Кинохроника: завоевание Марианских островов, в том числе Гуама. Впечатляют не военные действия, но безмерно наращиваемая стремительность предпринятых дорожно-строительных и взрывных работ, а также «выкуривания» насекомых, дезинсекции планетарного масштаба.

Эрнст Юнгер? Нет, Теодор Адорно в Minima Moralia, «Размышлениях об ущербной жизни», написанных в 1944–1945 гг. Приведенный фрагмент, впрочем, выделяется хотя бы тем, что в нем речь идет о конкретном событии — завоевании Гуама. В остальном Minima Moralia, созданные в годы драматических событий, почти никак эти события не отражают. Уже в начале книги Адорно делает странное признание, сообщая, что он писал ее по преимуществу в годы войны, «в условиях созерцания». Между частями фразы недостает лишь союза «то есть». Практическими вопросами занимались другие, в частности Хоркхаймер, тогда как он, Адорно, «располагал временем для поиска формулировок».

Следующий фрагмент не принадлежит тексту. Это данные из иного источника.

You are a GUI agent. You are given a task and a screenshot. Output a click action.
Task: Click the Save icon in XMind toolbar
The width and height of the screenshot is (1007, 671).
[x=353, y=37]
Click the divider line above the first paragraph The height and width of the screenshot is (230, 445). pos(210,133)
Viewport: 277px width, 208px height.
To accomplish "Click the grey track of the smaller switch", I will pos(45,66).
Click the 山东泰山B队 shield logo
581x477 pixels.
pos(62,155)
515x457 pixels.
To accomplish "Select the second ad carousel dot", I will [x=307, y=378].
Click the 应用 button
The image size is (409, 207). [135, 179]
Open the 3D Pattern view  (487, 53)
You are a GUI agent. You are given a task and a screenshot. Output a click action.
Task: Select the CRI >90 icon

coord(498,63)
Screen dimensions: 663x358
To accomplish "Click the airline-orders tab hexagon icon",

Когда Адорно все-таки говорит о кошмарной реальности, она сквозь его изощренные формулировки едва проглядывает. «Уточняемые изо дня в день сроки спасения отечества несли на себе с самого начала зримую печать катастрофы, каковая и была отрепетирована в концентрационных лагерях, в то время как дурные предчувствия заглушались торжествами на улицах». От ужасов концлагерей здесь остается не слишком много. Порой жертвы становятся даже предметом насмешки. Адорно пишет о помрачении, «заставлявшем вероятных жертв гитлеровского режима с какой-то спазматической алчностью покупать газеты, где объявлялось о мерах, предвещавших гибель им самим». Но что другое, спрашивается, должны были делать «вероятные жертвы»? Ждать своей участи в неведении?

Моральное в Minima Moralia оставляет в тексте еле заметные следы, давая о себе знать лишь минимально. Отличительная черта этого сочинения — как и всего творчества Адорно — безграничная негативность. Как пишет Хартмут Шайбле[221], «[с точки зрения Адорно] для обособленного интеллектуала условием приближения к истине становится непреодолимое одиночество». Может быть, так и есть, но Адорно уничтожает смысл своего тезиса, когда напоминает обособленным интеллектуалам, что они обречены «капитулировать, стоит лишь им угодить в тиски организации и террора». В «Негативной диалектике»[222] этот способ аргументации возведен в принцип.

Чистое созерцание, таким образом, принципиально отличается от неравнодушного наблюдения. В Адорно, конечно, есть эразмийские черты; по некоторым параметрам он вполне вписывается в категорию эразмийцев. Наиболее серьезным соблазнам эпохи он не уступил. Обладал он и мужеством в отстаивании собственной позиции, хотя ему (как, впрочем, другим эразмийцам) недоставало гражданской смелости. Определенный тип разума был его страстью: он охотно рассуждал о мировых конфликтах, несмотря на то что предпочел бы по-гегелевски эти конфликты «снять». Но вот этот его взгляд с расстояния, из стеклянной клетки, все же оставляет впечатление, что публичный интеллектуал Адорно — человек, в сущности, не от мира сего, даже когда мир переживает Армаггедон.